** Study material follows **

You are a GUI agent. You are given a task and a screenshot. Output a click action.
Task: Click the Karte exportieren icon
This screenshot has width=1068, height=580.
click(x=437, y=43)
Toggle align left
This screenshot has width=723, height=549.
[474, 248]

** End of Study material **

> _What you are asked to do_: Output every record above exactly as it appears.

> _Answer section_:
You are a GUI agent. You are given a task and a screenshot. Output a click action.
Task: Click the Karte exportieren icon
This screenshot has width=1068, height=580.
click(x=437, y=43)
Toggle align left
This screenshot has width=723, height=549.
[474, 248]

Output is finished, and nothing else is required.